Nederland onderhoudt een hechte relatie met het VK op het gebied van Justitie en Veiligheid,
die onder meer samenwerking op de terreinen migratie, grenscontroles, interne veiligheid
en civielrecht beslaat. De samenwerking met het VK zal in ieder Brexit scenario complexer
en tijdrovender worden en ook maatwerk vergen. In dat perspectief bereidt Nederland
zich voor om de toekomstige samenwerking met het VK zo effectief mogelijk vorm te
geven. Ongunstige gevolgen zijn echter ook bij een zorgvuldige voorbereiding niet
uit te sluiten. Hieronder volgt een toelichting per beleidsterrein. Graag wijzen wij
u erop dat een deel van de in deze brief behandelde informatie reeds aan bod is gekomen
in eerdere Kamerstukken.1
Verblijfsrecht
De rechten die EU-burgers en hun familieleden nu in het VK hebben evenals de rechten
van Britten in de EU op grond van het vrij verkeer van personen (onder andere Richtlijn
2004/38/EG) zouden als gevolg van de terugtrekking van het VK uit de EU komen te vervallen.
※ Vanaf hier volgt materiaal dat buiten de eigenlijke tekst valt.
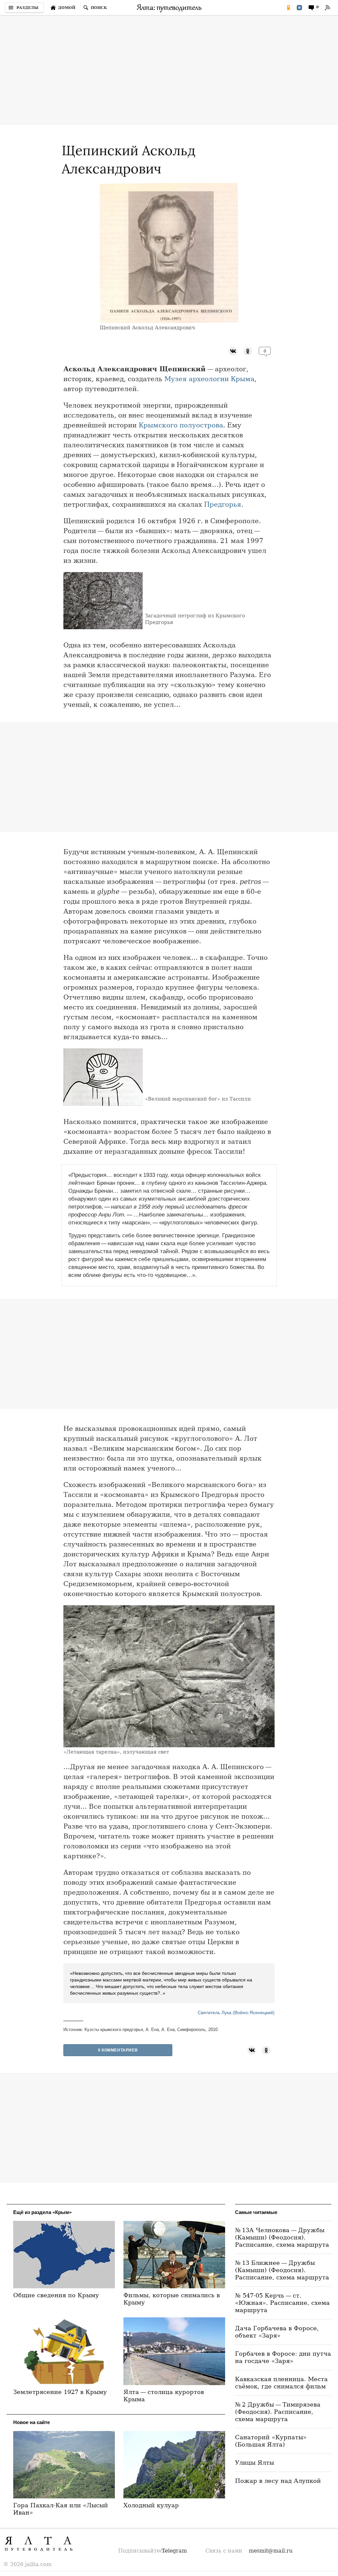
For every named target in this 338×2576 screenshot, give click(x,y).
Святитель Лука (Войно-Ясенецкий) (236, 2012)
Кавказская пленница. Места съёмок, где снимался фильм (281, 2383)
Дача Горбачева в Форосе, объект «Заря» (277, 2332)
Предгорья (222, 504)
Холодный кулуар (151, 2505)
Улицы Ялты (254, 2462)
In het terugtrekkingsakkoord zijn op dit gebied uitvoerige afspraken gemaakt. Indien
dit akkoord geratificeerd wordt, behouden EU-burgers die voor het einde van de overgangsperiode
in het VK wonen en VK-burgers die voor het einde van de overgangsperiode in de EU
wonen, of werken als grensarbeider, het recht om te verblijven en hun toegang tot
de arbeidsmarkt, binnen de kaders van de richtlijn. Het terugtrekkingsakkoord geeft
lidstaten de mogelijkheid om een administratieve procedure voor het aanvragen van
een verblijfsvergunning in het leven te roepen op voorwaarde dat deze procedure dezelfde
waarborgen zal kennen als die van de richtlijn vrij verkeer van personen. Nederland
zal van deze mogelijkheid gebruik maken. Dit betekent dat alle Britse burgers in Nederland
verspreid over de overgangsperiode waarin het terugtrekkingsakkoord voorziet door
de Immigratie- en Naturalisatiedienst (IND) worden uitgenodigd om een aanvraag in
te dienen voor een nieuwe verblijfsstatus. Voor een nadere toelichting wordt uw Kamer
verwezen naar de brief van 18 november jl. met daarin de kabinetsappreciatie van het
conceptterugtrekkingsakkoord (Kamerstukken 23 987 en 21 501-02, nr. 289).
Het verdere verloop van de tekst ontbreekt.